Exercise: Your job is to set down the stretch of entries that opens with the line containing "Проекты деревянных домов с мансардой" and closes with the line containing "Ярославль (18, 369)". Keep both end lines, copy each exactly, and add nothing.

Stored records
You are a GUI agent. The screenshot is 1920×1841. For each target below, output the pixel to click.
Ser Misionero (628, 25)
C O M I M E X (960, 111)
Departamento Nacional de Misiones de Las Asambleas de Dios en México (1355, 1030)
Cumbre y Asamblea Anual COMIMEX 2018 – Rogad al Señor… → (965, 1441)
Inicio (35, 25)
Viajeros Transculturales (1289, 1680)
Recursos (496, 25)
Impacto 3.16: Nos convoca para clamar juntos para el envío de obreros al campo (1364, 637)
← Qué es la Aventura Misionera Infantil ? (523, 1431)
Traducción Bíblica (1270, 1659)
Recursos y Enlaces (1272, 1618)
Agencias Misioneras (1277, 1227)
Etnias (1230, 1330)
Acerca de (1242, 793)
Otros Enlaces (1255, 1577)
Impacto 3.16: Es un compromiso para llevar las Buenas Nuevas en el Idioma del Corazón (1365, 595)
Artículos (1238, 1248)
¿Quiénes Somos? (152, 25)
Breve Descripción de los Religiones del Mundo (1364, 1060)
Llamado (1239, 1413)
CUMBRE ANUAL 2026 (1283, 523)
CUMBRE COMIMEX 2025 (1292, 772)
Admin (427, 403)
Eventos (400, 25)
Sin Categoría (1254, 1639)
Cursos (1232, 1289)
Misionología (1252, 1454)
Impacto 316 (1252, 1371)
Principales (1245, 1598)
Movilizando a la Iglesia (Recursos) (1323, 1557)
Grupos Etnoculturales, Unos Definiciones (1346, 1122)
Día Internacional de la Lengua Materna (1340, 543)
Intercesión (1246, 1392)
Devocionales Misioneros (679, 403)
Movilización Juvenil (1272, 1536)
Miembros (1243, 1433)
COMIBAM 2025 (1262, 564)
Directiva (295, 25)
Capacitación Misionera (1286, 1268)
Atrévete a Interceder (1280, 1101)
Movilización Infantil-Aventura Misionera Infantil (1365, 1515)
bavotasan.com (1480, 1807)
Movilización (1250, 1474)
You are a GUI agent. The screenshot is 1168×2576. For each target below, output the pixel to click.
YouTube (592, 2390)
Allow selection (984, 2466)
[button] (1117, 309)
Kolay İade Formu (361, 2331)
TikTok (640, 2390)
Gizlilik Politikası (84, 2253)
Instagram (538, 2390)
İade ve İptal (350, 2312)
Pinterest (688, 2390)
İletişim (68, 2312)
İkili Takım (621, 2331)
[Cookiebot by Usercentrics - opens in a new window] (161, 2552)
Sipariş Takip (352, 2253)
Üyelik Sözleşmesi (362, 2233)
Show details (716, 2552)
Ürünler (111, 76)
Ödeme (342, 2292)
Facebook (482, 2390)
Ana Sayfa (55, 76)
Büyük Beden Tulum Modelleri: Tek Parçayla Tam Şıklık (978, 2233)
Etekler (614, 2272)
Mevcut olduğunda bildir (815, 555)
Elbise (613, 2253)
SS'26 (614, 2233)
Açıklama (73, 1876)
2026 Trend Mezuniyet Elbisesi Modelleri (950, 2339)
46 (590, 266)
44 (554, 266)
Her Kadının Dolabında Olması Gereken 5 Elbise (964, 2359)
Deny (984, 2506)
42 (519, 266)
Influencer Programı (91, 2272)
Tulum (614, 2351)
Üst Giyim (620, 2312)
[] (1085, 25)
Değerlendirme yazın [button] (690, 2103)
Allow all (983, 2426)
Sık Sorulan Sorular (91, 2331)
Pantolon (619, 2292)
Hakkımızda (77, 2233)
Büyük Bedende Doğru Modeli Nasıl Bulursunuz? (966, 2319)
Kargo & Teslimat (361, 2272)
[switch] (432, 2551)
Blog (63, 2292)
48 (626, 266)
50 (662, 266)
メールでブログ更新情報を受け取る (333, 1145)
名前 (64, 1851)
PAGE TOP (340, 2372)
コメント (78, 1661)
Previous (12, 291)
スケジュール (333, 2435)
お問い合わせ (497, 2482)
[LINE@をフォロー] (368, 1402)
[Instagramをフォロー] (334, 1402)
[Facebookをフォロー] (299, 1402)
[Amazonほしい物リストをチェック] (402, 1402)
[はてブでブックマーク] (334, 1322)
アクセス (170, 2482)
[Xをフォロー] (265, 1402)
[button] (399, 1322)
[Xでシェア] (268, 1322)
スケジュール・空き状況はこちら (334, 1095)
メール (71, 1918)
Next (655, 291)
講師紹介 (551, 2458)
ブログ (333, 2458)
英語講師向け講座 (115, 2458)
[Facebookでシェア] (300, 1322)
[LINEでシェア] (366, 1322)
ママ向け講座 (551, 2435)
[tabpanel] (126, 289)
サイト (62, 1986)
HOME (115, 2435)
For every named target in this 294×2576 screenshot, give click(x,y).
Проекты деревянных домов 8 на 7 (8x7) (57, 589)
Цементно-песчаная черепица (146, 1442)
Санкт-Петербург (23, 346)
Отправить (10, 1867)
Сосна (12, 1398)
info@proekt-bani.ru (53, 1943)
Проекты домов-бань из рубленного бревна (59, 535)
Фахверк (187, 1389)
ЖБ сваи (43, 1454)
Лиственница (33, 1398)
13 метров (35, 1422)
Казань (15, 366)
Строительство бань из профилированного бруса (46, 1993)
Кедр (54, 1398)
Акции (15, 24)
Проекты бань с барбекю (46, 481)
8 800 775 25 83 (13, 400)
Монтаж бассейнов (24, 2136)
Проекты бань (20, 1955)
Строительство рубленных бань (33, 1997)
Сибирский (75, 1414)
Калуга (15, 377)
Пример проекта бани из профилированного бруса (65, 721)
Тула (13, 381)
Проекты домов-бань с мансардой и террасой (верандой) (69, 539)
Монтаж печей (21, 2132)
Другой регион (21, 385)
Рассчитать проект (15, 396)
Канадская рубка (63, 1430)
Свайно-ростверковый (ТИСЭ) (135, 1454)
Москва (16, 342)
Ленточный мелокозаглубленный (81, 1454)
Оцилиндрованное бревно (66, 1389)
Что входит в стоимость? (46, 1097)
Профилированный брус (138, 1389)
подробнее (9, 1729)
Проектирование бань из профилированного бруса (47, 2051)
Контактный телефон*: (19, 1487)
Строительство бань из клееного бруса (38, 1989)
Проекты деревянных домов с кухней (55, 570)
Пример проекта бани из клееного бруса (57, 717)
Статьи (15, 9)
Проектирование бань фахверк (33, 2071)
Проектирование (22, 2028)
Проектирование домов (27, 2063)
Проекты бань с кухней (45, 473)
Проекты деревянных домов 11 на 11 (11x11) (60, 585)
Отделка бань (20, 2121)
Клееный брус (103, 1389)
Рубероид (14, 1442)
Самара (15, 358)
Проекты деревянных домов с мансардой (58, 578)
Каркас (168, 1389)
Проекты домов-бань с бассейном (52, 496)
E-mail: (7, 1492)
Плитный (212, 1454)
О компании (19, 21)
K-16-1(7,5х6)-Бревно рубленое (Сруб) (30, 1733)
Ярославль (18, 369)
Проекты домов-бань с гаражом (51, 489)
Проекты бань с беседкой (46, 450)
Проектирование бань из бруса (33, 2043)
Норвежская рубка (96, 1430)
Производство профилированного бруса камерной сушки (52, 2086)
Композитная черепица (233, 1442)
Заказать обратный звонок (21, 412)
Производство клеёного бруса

Output of the exercise:
Проекты деревянных домов с мансардой (58, 578)
Каркас (168, 1389)
Проекты домов-бань с бассейном (52, 496)
E-mail: (7, 1492)
Плитный (212, 1454)
О компании (19, 21)
K-16-1(7,5х6)-Бревно рубленое (Сруб) (30, 1733)
Ярославль (18, 369)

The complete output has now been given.